Fig. 4.Differential expression of alpha-endosulfine. (A) Bottom-up heatmap illustrating number of alpha-endosulfine peptides identified in each replicate. Each row represents a separate peptide reporting uniquely on alpha-endosulfine, while columns in the map represent separate LC-MS/MS runs. Red represents one spectral count in the run, yellow two, light green three, and dark green four or more spectral counts. (B) Sequence of alpha-endosulfine including fragment ions (flags) detected by TD and peptide sequences (underlined) detected by BU. Two phosphorylation sites detected by TD are circled. The highlighted N-terminal amino acid indicates an N-terminal acetylation. (C) Boxplots illustrating abundance differences of alpha-endosulfine in WHIM2 (blue) and WHIM16 (orange) samples. The box in the boxplots show the median, first and third quartiles of all MS1 intensities detected for the protein. The bars show the range of the observed data. (D) Mass spectrum of alpha-endosulfine showing phosphorylation pattern changes of alpha-endosulfine in the two WHIM samples.

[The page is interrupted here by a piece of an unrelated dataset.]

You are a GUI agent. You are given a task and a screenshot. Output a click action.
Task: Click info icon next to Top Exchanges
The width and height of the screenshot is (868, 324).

Fig. 5.Discordant examples of differential expression profiles as measured by BU and TD. Panels A–D show heatmaps generated from BU spectral count data, while panels E–G contain corresponding boxplots from TD MS1 intensity data. Each row of the BU heatmaps represents a separate peptide reporting uniquely on the corresponding protein, while columns in the map represent separate LC-MS/MS runs. Red represents one spectral count in the run, yellow two, light green three, and dark green four or more spectral counts. The box in the boxplots show the median, first, and third quartiles of all MS1 intensities detected for the protein. The bars show the range of the observed data. Panels 5 A and E represent d-dopachrome decarboxylase (NP_001346) BU and TD, respectively; C and F represent cytochrome b-c1 complex subunit 8 (NP_055217), while D and G represent protein phosphatase 1 regulatory subunit 1B (NP_115568). Panel B shows BU data for androgen-induced gene 1 (NP_057192).